Locate, in the data below, the line that contains "Screen dimensions: 893x487" and the line that contains "The width and height of the screenshot is (347, 357)."; reproduce exactly those two lines and every line between them, nothing more.
───
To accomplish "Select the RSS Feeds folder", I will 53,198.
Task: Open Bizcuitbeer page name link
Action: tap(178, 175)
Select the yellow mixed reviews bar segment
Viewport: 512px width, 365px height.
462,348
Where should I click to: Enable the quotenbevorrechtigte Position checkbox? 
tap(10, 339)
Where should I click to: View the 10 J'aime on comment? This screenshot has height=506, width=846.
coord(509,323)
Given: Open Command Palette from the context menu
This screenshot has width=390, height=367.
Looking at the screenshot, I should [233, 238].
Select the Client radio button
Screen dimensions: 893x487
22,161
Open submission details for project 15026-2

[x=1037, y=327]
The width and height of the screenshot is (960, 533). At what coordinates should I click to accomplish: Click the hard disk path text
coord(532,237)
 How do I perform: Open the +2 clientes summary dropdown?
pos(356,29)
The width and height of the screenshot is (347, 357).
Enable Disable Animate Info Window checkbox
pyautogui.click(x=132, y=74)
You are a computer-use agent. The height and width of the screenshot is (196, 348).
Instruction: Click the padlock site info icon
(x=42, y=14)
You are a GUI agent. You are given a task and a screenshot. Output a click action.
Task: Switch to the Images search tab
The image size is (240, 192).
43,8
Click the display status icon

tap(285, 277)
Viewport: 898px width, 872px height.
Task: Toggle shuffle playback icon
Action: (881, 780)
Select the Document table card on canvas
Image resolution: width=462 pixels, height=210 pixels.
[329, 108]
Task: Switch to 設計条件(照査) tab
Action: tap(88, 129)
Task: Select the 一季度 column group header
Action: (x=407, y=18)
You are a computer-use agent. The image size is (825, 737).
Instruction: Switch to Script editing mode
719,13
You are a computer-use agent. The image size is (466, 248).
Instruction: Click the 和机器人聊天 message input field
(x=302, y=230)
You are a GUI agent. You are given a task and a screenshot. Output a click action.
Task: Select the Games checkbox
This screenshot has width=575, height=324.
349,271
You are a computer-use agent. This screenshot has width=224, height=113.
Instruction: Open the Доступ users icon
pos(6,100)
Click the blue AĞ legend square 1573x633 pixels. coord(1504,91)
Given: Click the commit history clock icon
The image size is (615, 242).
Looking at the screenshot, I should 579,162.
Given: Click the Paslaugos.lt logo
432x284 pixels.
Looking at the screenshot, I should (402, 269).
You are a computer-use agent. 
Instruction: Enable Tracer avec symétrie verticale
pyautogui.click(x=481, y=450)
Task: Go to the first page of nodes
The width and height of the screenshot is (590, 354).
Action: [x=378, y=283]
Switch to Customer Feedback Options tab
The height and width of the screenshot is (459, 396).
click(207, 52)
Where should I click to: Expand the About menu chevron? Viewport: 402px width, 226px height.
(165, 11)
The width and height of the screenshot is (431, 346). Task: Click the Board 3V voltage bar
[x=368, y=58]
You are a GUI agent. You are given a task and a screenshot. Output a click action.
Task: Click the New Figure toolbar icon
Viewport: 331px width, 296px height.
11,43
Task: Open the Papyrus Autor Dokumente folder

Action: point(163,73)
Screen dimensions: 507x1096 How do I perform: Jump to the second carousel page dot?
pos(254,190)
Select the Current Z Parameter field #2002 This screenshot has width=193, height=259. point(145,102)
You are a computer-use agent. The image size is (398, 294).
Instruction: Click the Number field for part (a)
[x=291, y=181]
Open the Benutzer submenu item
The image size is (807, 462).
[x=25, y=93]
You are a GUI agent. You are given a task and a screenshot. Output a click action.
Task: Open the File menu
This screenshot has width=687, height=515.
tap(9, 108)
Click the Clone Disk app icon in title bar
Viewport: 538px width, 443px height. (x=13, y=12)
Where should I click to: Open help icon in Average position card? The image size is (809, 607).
───
• [Response to the task]:
Screen dimensions: 893x487
22,161
Open submission details for project 15026-2

[x=1037, y=327]
The width and height of the screenshot is (960, 533). At what coordinates should I click to accomplish: Click the hard disk path text
coord(532,237)
 How do I perform: Open the +2 clientes summary dropdown?
pos(356,29)
The width and height of the screenshot is (347, 357).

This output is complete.